I'd like to have the time of the ping before.

Something like:

> (right functions) + ping -i 7 www.google.fr 
mardi 15 mai 2012, 10:29:06 (UTC+0200) - 64 bytes from wi-in-f94.1e100.net (173.194.67.94): icmp_seq=503 ttl=46 time=45.5 ms
.......
.......
mardi 15 mai 2012, 10:29:13 (UTC+0200) - 64 bytes from wi-in-f94.1e100.net (173.194.67.94): icmp_seq=508 ttl=46 time=44.9 ms
mardi 15 mai 2012, 10:29:20 (UTC+0200) - 64 bytes from wi-in-f94.1e100.net (173.194.67.94): icmp_seq=509 ttl=46 time=45.1 ms

How would you do this in a command line (if it's possible)?


Solution 1:

Use:

ping www.google.fr | while read pong; do echo "$(date): $pong"; done

You will get the result like this:

enter image description here

Solution 2:

1. time from ping -D

Another possibility to use the ping -D option which gets you the timestamp as Unix time.

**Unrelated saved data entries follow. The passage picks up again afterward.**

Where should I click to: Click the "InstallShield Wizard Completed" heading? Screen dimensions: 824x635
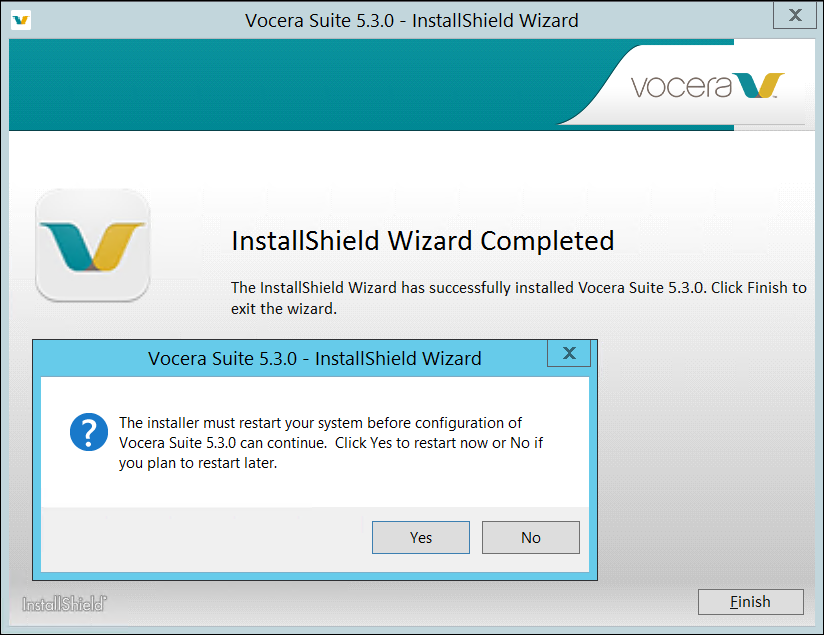422,241
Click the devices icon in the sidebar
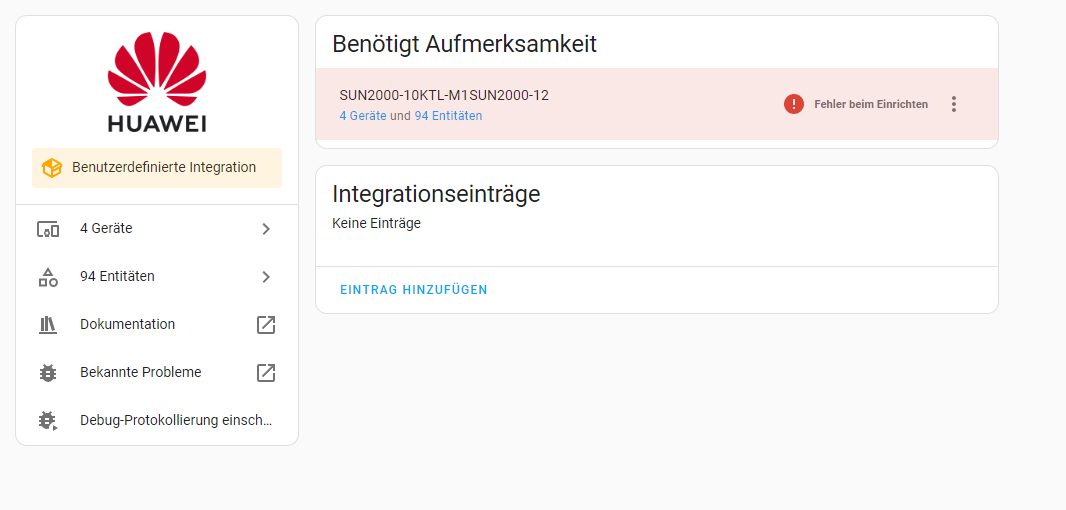Image resolution: width=1066 pixels, height=510 pixels. pos(48,229)
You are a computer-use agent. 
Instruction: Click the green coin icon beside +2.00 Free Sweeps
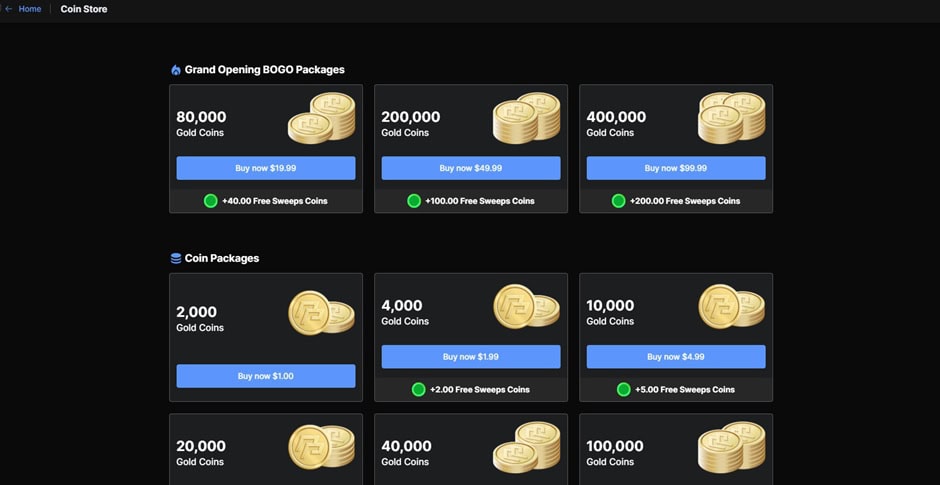419,389
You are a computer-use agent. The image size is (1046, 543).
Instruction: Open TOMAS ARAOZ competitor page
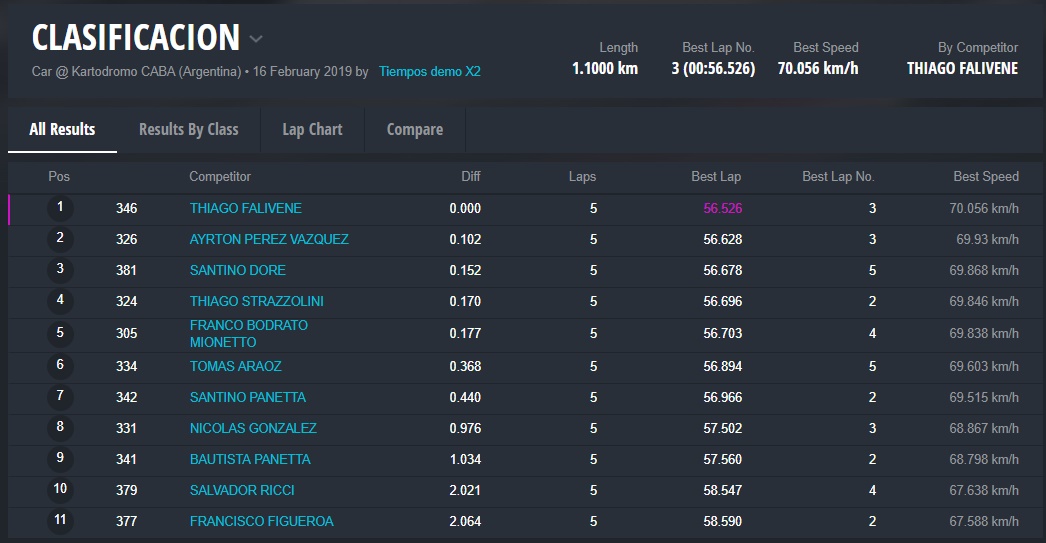[x=235, y=366]
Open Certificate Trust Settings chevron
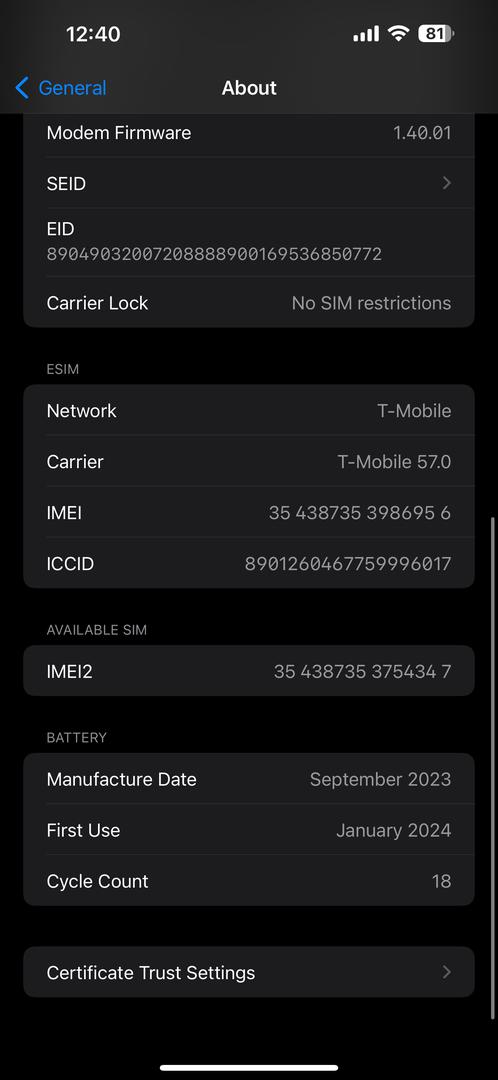This screenshot has height=1080, width=498. tap(446, 972)
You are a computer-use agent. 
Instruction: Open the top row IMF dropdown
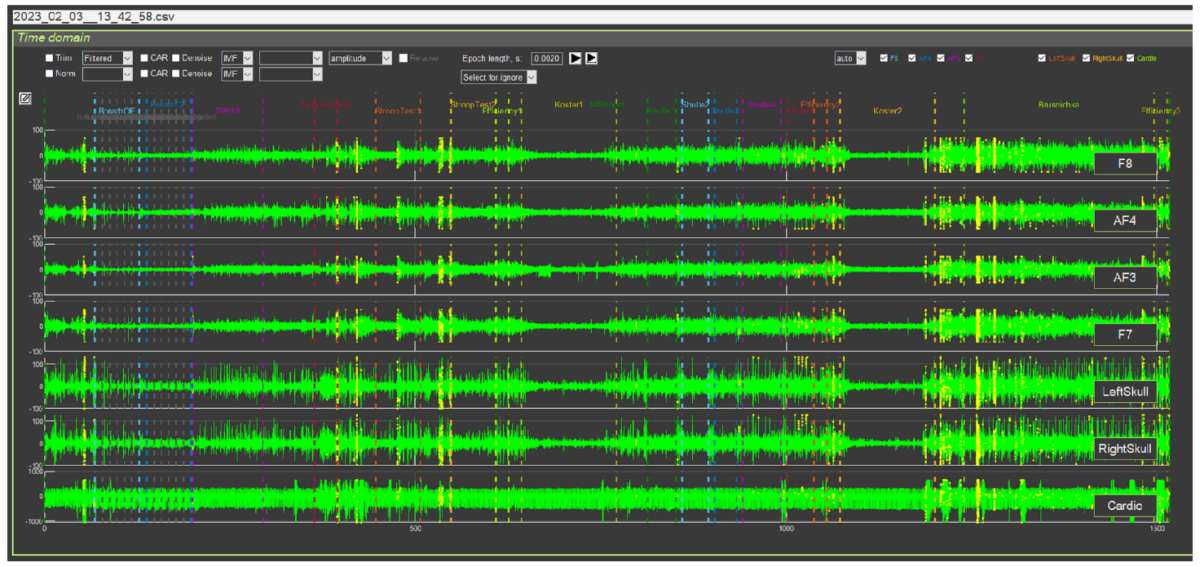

tilo@t-ubuntu:~$ ping google.com -D
PING google.com (173.194.33.73) 56(84) bytes of data.
[1388886989.442413] 64 bytes from sea09s15-in-f9.1e100.net (173.194.33.73): icmp_req=1 ttl=57 time=11.1 ms
[1388886990.443845] 64 bytes from sea09s15-in-f9.1e100.net (173.194.33.73): icmp_req=2 ttl=57 time=11.0 ms
[1388886991.445200] 64 bytes from sea09s15-in-f9.1e100.net (173.194.33.73): icmp_req=3 ttl=57 time=10.8 ms
[1388886992.446617] 64 bytes from sea09s15-in-f9.1e100.net (173.194.33.73): icmp_req=4 ttl=57 time=10.9 ms
^C
--- google.com ping statistics ---
4 packets transmitted, 4 received, 0% packet loss, time 3004ms
rtt min/avg/max/mdev = 10.860/11.005/11.139/0.123 ms
tilo@t-ubuntu:~$ 

here is a awk cmd to parse timestamp to date format:

$ ping -D 10.1.1.1 | awk '{ if(gsub(/\[|\]/, "", $1)) $1=strftime("[%F %T]", $1); print}'
PING 10.1.1.1 (10.1.1.1) 56(84) bytes of data.
[2020-04-10 19:25:08] 64 bytes from 10.1.1.1: icmp_seq=1 ttl=63 time=14.1 ms
[2020-04-10 19:25:09] 64 bytes from 10.1.1.1: icmp_seq=2 ttl=63 time=12.9 ms
[2020-04-10 19:25:10] 64 bytes from 10.1.1.1: icmp_seq=3 ttl=63 time=12.0 ms
^C

PS: awk may full-buffered with pipe, a fflush() after print will fix:

ping.ts(){
    if [ -t 1 ]; then
        ping -D "$@" | awk '{ if(gsub(/\[|\]/, "", $1)) $1=strftime("[\033[34m%F %T\033[0m]", $1); print; fflush()}'
    else
        ping -D "$@" | awk '{ if(gsub(/\[|\]/, "", $1)) $1=strftime("[%F %T]", $1); print; fflush()}'
    fi  
}

2. time from date

Here a version of "Achu" command with slightly different format:

ping www.google.com -i 10 -c 3000 | while read pong; do echo "$(date +%Y-%m-%d_%H%M%S): $pong"; done >PingTest_2014-01-04.log

That gets you:

2014-01-04_175748: 64 bytes from sea09s16-in-f19.1e100.net (173.194.33.115): icmp_req=13 ttl=57 time=10.5 ms

Solution 3:

There is a utility called ts, which reads stdin, adds timestamps, and writes it to stdout:

me@my-laptop:~$ ping localhost | ts
Nov 08 09:15:41 PING localhost (127.0.0.1) 56(84) bytes of data.
Nov 08 09:15:41 64 bytes from localhost (127.0.0.1): icmp_seq=1 ttl=64 time=0.060 ms
Nov 08 09:15:42 64 bytes from localhost (127.0.0.1): icmp_seq=2 ttl=64 time=0.098 ms
Nov 08 09:15:43 64 bytes from localhost (127.0.0.1): icmp_seq=3 ttl=64 time=0.082 ms
Nov 08 09:15:44 64 bytes from localhost (127.0.0.1): icmp_seq=4 ttl=64 time=0.091 ms

It can be installed in Ubuntu with sudo apt install moreutils.